→ WHAT TO WORK ON
Begin at the line containing "The height and width of the screenshot is (1659, 2212)." in the data below and go on through the line containing "Expand the Plantillas dropdown", repeating each line exactly; include both ends and no other line.

· · ·

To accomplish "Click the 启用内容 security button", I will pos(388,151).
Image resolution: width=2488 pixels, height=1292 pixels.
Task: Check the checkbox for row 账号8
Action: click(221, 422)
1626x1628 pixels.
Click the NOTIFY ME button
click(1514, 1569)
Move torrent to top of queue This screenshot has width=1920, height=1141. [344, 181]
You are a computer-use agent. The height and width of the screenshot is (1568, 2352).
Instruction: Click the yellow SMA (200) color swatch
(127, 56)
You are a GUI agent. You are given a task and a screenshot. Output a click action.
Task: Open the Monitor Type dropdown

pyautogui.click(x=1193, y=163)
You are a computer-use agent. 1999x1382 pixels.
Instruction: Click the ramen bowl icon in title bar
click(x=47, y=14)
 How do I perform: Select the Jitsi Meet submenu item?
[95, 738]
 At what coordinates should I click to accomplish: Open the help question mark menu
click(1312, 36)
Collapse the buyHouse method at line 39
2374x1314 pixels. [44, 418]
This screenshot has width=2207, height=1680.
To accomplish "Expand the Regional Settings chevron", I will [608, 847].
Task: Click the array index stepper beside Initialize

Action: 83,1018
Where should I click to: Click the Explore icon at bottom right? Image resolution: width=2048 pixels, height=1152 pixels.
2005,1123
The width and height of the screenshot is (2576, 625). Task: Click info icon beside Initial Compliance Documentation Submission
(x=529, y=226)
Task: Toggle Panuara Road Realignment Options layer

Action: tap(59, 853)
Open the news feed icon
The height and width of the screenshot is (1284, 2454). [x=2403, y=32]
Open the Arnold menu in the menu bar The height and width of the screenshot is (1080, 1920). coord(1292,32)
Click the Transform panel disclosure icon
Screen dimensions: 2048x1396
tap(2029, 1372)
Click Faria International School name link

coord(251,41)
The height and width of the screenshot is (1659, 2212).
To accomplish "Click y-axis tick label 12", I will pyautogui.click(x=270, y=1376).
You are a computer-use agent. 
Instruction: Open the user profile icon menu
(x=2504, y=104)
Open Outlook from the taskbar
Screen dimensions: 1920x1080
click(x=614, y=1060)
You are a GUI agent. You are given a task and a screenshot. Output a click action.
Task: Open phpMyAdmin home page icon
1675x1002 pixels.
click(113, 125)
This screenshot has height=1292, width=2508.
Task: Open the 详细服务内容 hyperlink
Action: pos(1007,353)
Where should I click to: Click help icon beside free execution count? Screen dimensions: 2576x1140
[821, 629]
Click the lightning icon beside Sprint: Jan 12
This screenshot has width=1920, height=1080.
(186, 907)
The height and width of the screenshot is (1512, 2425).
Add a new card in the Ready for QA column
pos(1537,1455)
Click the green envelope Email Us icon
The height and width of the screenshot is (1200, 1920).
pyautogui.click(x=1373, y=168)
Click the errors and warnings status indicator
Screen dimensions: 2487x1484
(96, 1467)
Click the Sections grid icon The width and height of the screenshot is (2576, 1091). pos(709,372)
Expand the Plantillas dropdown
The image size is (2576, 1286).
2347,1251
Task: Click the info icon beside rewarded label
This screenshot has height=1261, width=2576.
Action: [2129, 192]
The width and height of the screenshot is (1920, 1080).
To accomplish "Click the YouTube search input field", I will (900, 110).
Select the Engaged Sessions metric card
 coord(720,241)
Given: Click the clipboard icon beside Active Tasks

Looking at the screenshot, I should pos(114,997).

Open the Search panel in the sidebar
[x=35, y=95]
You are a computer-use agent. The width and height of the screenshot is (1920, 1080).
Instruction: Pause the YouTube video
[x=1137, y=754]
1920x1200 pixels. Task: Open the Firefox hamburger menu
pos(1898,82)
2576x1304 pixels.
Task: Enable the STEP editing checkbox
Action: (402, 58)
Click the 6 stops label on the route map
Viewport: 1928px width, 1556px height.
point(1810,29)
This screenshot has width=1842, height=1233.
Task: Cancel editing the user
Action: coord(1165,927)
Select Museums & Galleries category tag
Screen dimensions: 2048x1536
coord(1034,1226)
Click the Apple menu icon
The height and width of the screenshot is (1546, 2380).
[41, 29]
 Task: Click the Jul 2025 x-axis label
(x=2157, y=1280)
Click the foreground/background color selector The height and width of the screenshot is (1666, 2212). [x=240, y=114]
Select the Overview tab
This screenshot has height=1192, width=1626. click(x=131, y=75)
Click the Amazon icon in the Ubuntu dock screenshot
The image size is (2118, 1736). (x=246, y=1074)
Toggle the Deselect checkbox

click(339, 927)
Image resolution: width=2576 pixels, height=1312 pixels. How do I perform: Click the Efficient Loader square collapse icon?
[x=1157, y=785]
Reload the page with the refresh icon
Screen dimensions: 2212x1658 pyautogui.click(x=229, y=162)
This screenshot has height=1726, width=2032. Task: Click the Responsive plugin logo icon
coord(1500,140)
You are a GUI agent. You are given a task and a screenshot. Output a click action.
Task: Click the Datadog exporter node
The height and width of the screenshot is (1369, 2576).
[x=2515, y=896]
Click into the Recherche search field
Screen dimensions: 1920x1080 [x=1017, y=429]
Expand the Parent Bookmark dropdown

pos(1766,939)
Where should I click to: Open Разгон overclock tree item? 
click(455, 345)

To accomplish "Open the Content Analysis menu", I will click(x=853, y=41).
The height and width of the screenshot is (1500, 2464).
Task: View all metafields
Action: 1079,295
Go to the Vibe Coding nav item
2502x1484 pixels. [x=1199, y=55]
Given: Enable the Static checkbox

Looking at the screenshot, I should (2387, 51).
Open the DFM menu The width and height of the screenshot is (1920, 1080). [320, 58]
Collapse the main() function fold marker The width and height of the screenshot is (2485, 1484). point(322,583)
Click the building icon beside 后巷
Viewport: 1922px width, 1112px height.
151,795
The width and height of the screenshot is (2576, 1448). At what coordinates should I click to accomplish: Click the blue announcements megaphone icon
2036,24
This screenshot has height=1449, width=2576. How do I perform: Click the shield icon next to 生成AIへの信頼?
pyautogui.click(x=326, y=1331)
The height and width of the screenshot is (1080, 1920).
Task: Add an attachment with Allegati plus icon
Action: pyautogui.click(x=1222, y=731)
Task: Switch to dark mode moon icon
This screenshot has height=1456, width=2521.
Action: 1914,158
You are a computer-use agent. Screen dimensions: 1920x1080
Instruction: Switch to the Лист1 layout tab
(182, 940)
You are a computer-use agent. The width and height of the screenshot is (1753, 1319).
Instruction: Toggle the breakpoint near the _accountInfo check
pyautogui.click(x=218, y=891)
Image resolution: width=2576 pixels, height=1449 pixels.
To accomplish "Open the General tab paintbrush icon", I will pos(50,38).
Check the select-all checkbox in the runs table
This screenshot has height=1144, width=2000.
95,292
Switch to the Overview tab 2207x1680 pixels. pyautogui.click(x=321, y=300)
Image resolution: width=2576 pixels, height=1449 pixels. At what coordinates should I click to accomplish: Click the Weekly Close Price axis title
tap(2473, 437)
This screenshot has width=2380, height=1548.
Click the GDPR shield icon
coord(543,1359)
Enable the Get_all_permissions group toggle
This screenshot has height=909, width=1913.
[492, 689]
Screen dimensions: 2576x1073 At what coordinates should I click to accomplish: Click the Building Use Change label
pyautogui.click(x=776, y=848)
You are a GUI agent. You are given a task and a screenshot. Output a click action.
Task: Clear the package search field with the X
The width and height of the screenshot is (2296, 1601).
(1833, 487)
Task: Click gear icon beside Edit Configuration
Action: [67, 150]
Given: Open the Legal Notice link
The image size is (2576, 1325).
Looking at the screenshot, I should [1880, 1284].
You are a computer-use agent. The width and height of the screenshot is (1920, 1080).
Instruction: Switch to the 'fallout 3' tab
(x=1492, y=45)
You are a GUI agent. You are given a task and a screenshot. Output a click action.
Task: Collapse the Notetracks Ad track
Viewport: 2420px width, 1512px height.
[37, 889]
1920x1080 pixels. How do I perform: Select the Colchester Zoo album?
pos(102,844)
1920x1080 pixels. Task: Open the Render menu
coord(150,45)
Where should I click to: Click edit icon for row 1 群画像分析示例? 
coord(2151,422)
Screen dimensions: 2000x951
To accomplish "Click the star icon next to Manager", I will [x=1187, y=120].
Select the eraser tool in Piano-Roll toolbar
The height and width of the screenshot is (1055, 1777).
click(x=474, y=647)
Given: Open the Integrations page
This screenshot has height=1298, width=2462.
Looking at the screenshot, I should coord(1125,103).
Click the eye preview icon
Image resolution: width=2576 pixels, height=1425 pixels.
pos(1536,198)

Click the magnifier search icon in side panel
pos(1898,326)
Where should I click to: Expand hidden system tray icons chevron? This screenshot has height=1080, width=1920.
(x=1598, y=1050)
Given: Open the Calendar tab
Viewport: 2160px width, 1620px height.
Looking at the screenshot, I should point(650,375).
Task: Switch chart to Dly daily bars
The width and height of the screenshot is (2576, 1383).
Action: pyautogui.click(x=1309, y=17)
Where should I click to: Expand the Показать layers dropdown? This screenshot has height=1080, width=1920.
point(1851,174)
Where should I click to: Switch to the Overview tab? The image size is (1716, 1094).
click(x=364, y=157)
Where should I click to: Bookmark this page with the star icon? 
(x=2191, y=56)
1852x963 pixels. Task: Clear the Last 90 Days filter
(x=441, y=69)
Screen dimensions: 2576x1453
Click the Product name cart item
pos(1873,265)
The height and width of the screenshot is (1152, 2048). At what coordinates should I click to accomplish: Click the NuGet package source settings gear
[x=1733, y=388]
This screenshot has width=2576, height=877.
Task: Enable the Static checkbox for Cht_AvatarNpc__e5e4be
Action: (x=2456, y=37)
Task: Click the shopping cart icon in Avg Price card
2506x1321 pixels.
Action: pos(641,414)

· · ·

→ ANSWER TO THE PROBLEM
The height and width of the screenshot is (1659, 2212).
To accomplish "Click y-axis tick label 12", I will pyautogui.click(x=270, y=1376).
You are a computer-use agent. 
Instruction: Open the user profile icon menu
(x=2504, y=104)
Open Outlook from the taskbar
Screen dimensions: 1920x1080
click(x=614, y=1060)
You are a GUI agent. You are given a task and a screenshot. Output a click action.
Task: Open phpMyAdmin home page icon
1675x1002 pixels.
click(113, 125)
This screenshot has height=1292, width=2508.
Task: Open the 详细服务内容 hyperlink
Action: pos(1007,353)
Where should I click to: Click help icon beside free execution count? Screen dimensions: 2576x1140
[821, 629]
Click the lightning icon beside Sprint: Jan 12
This screenshot has width=1920, height=1080.
(186, 907)
The height and width of the screenshot is (1512, 2425).
Add a new card in the Ready for QA column
pos(1537,1455)
Click the green envelope Email Us icon
The height and width of the screenshot is (1200, 1920).
pyautogui.click(x=1373, y=168)
Click the errors and warnings status indicator
Screen dimensions: 2487x1484
(96, 1467)
Click the Sections grid icon The width and height of the screenshot is (2576, 1091). pos(709,372)
Expand the Plantillas dropdown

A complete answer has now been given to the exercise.